How does one think so much???
I wish I could think about one topic at a time and really work it out in my brain before it moves on to something else. Usually there are about 100 random thoughts at once and no inparticular one gets any special attention. Love you! Are you excited for tonight????????

Emily said...

MY THOUGHTS EXACTLY!! I mean, 100% exact! I have thought a whole lot about it too!! You put it very well!! And the pictures are adorable!

Jen said...

Yes. Precisely.

Kamille said...

Loved the Livi pics. Always a good way to start anything, don't you think? And, there you have it. I love how you can feel so very strongly about something so global. It's amazing. I try to not wrap my brain around the universe in such a way. Once again, you are a smart little one.

BareFoot Finn said...

I agree. I am guilty of doing that very thing, but, I agree!

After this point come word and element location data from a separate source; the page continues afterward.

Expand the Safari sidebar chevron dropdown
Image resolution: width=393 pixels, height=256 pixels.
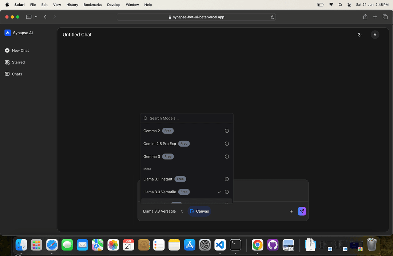pos(36,17)
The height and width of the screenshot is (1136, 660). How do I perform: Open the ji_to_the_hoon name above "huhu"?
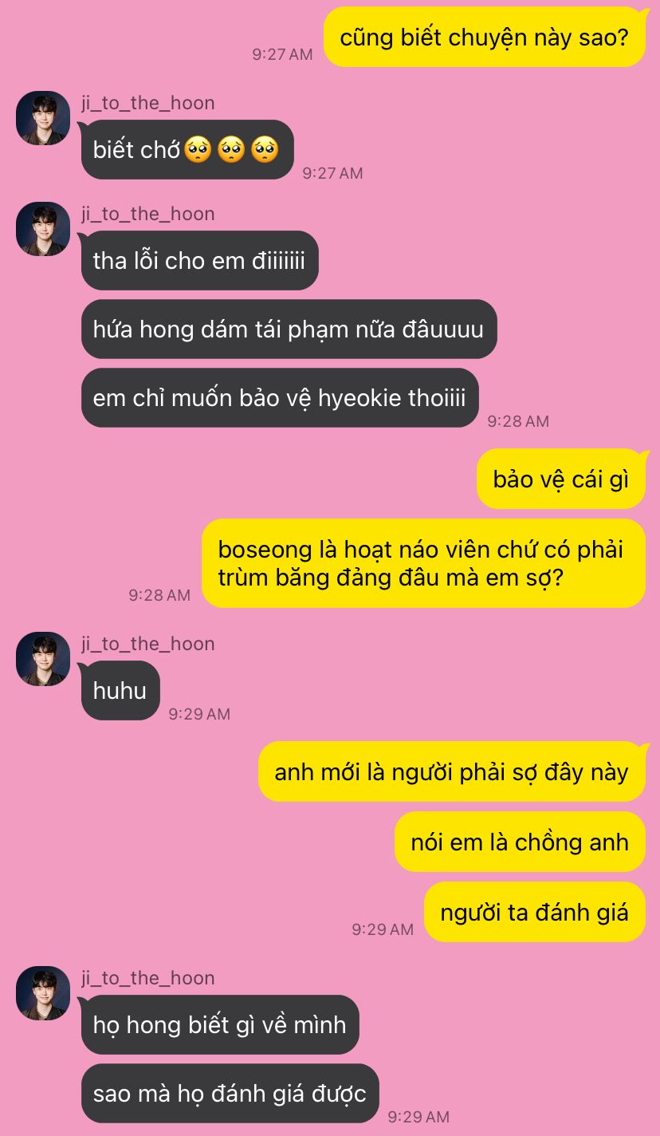click(x=147, y=644)
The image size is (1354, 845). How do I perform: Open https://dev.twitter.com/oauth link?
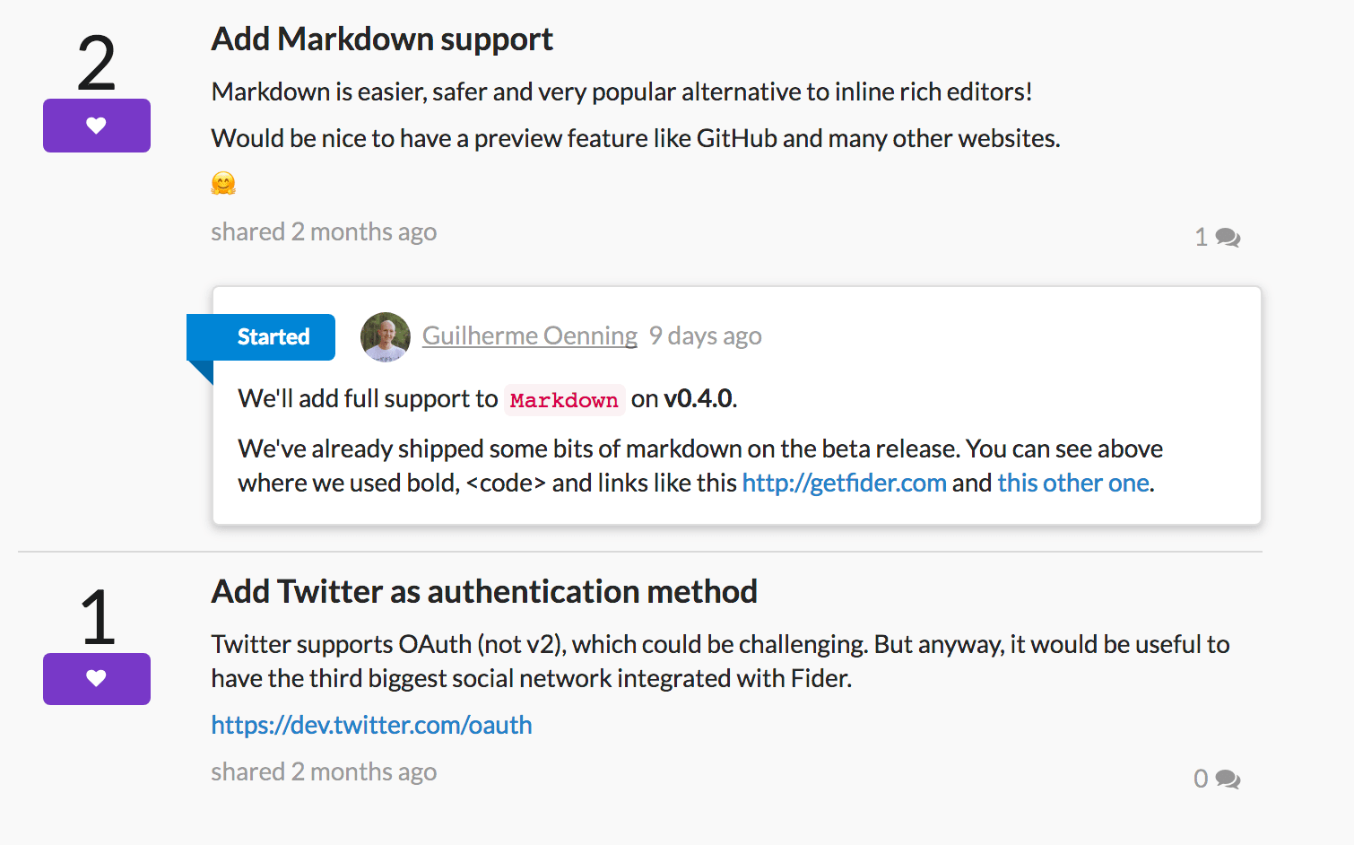(371, 725)
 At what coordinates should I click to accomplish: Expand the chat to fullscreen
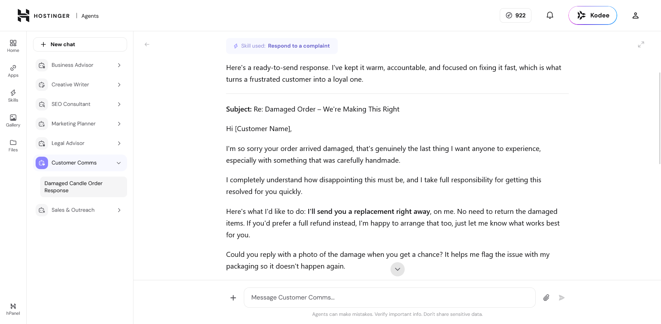coord(641,44)
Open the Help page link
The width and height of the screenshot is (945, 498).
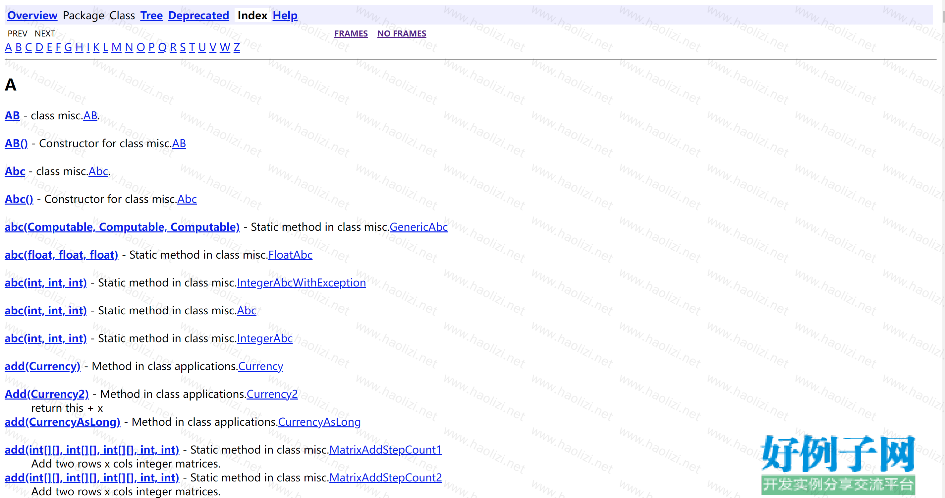[x=285, y=15]
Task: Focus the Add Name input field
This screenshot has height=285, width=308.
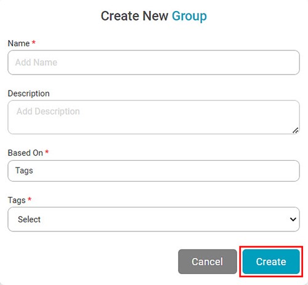Action: [153, 62]
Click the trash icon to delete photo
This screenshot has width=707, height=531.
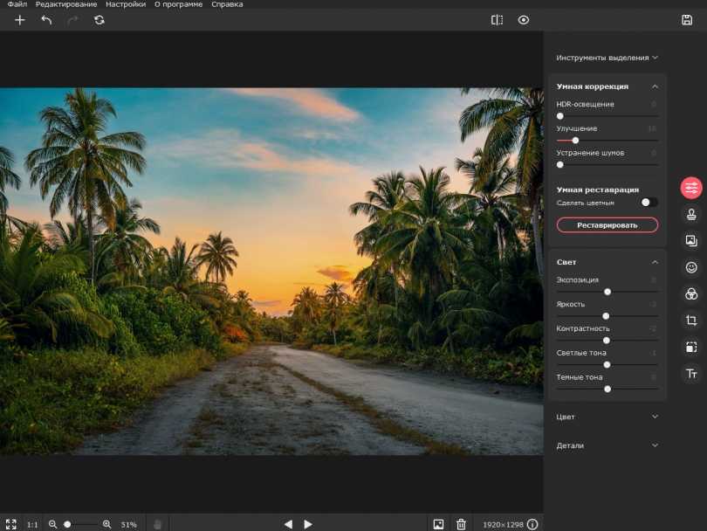click(462, 524)
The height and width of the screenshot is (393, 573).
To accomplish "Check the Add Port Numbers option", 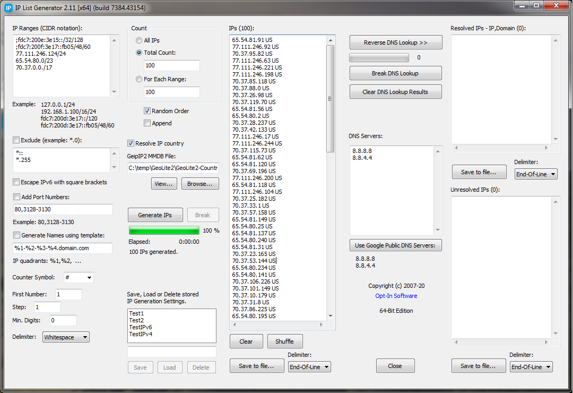I will pyautogui.click(x=16, y=197).
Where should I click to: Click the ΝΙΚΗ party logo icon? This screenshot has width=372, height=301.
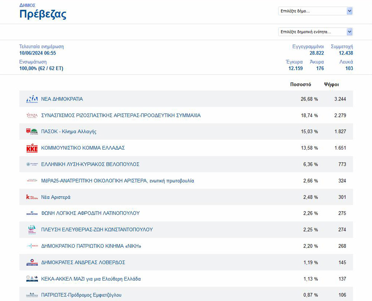(x=32, y=246)
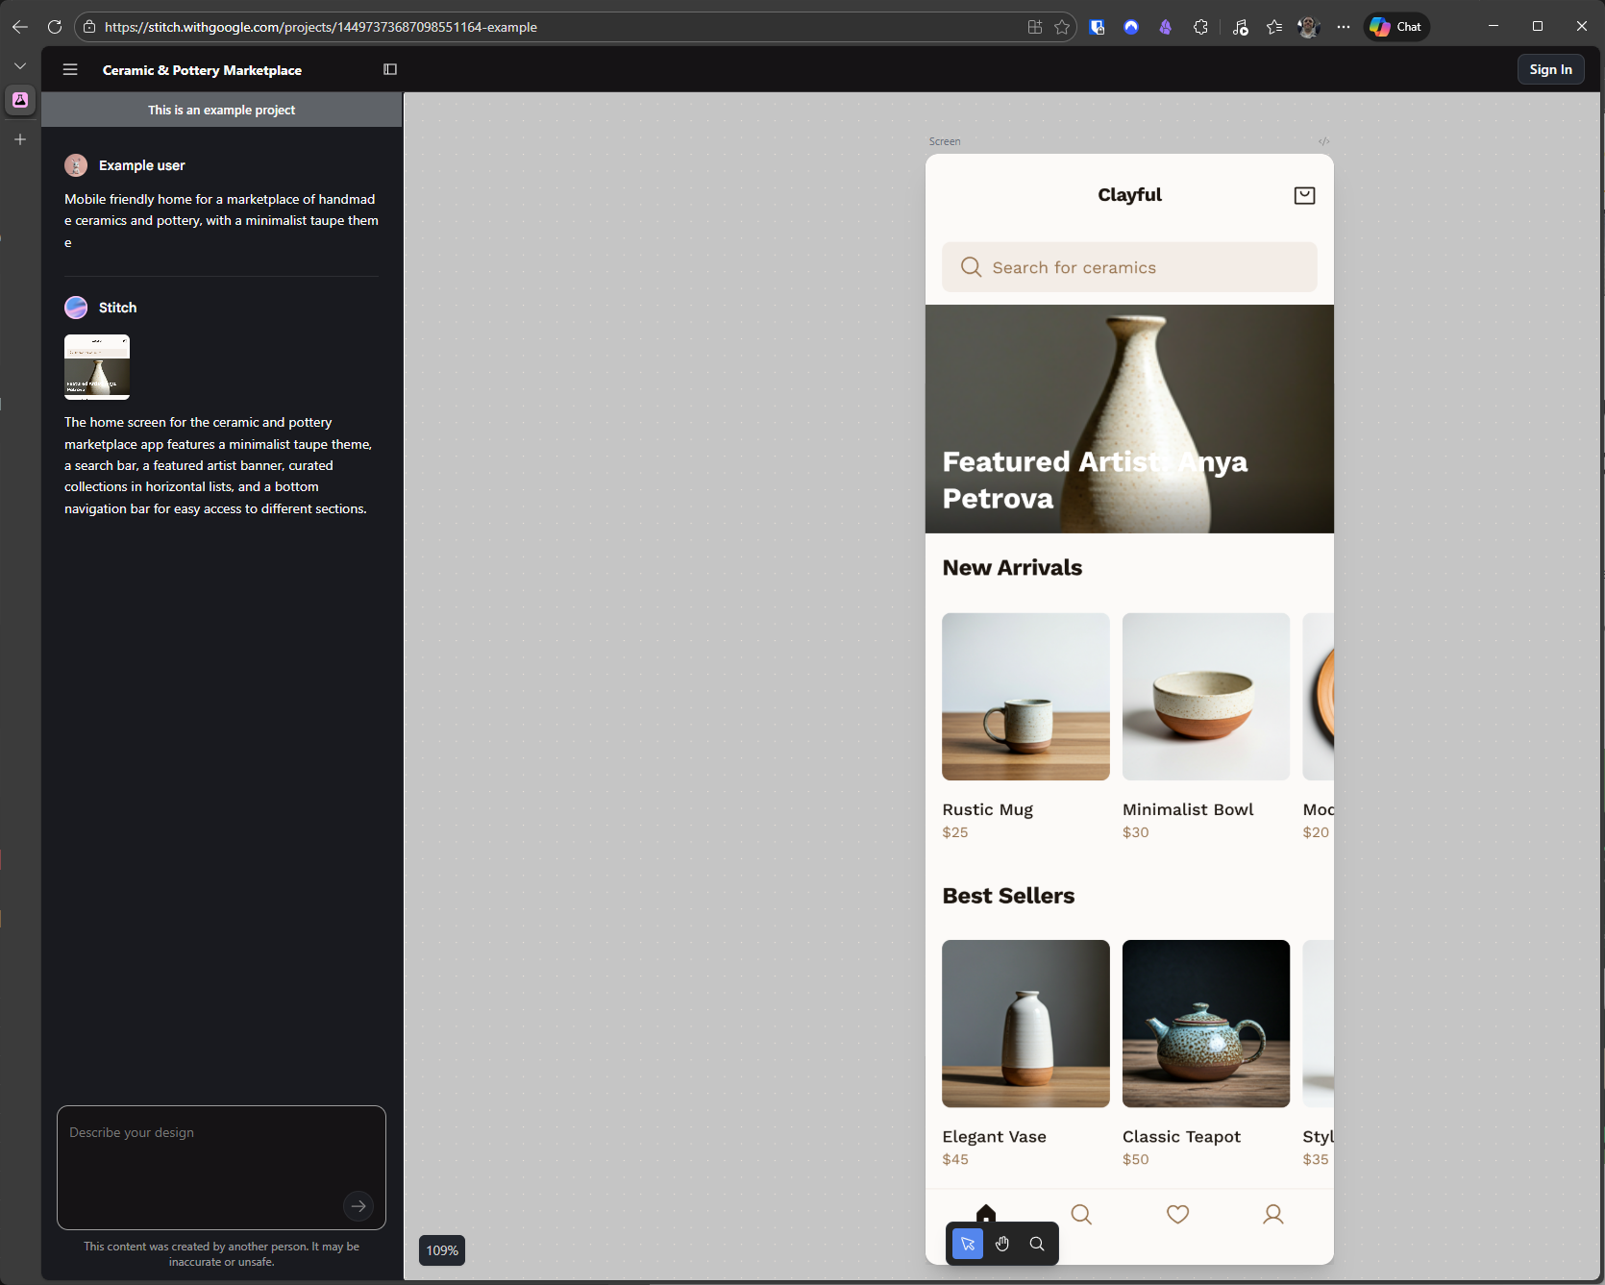Image resolution: width=1605 pixels, height=1285 pixels.
Task: Open the Rustic Mug product image
Action: tap(1025, 697)
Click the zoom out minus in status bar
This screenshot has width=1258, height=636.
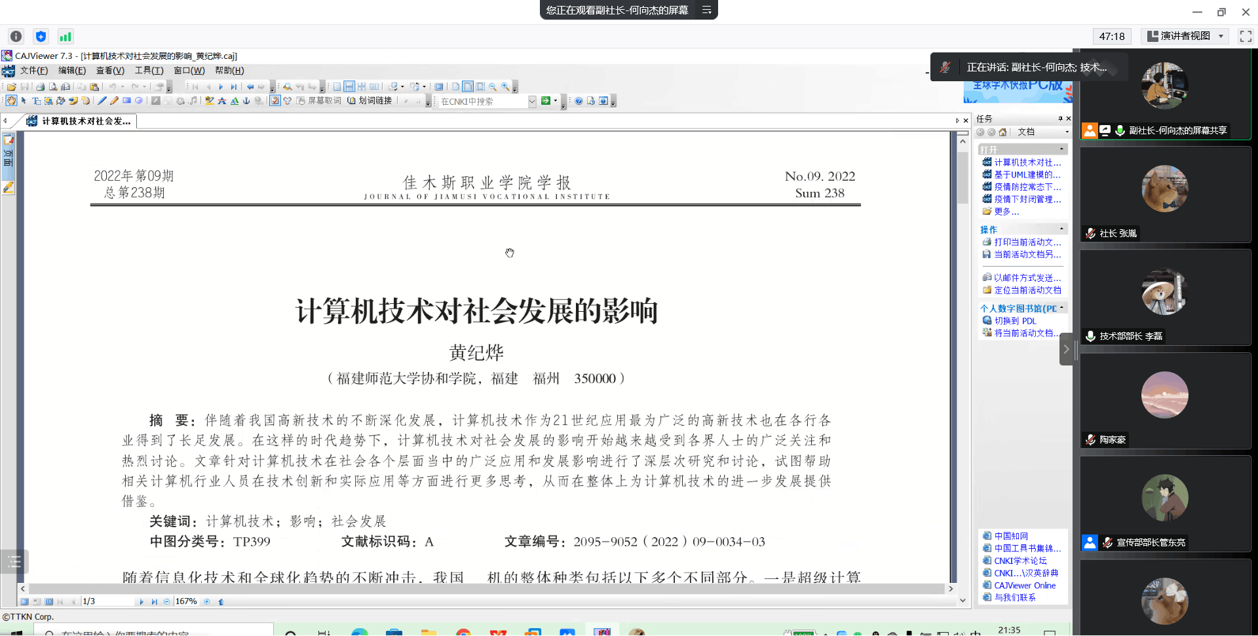pyautogui.click(x=166, y=601)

God created man, sin entered the world...the world went to crap...I, too, and sick and tired of the gender bias stuff...Each of us is responsible for our own choices!

We live in a sin-cursed world, and our flesh LOVES to justify our actions by using clever phrases like:

I deserve...
It's only just a...
Why can't I? So and so gets to...

God showed us in His Word that we need to love by serving others (service...that is what "worship" means in Greek). Love is a verb. When we serve ourselves, we show others that we love ourselves.

When we serve others, it can allow for our flesh to be put aside and for God to love them through us.

Great thoughts, dear...great thoughts! Thanks for sharing!

Cory Reese said...

I love Mountain Dew and pumpkin pie.

I can't help it. I was made that way.

Handsfullmom said...

Thanks for the nice comment on my blog about my post at Segullah. And boy, your Livi is adorable! I love that you let her color on herself.

And I agree with your rant that the general attitude of "whatever makes you happy" has gone too far in our society. We've forgotten the importance of sacrifice and giving of ourselves. In the long run, that is what brings true happiness, as well as peace of conscience.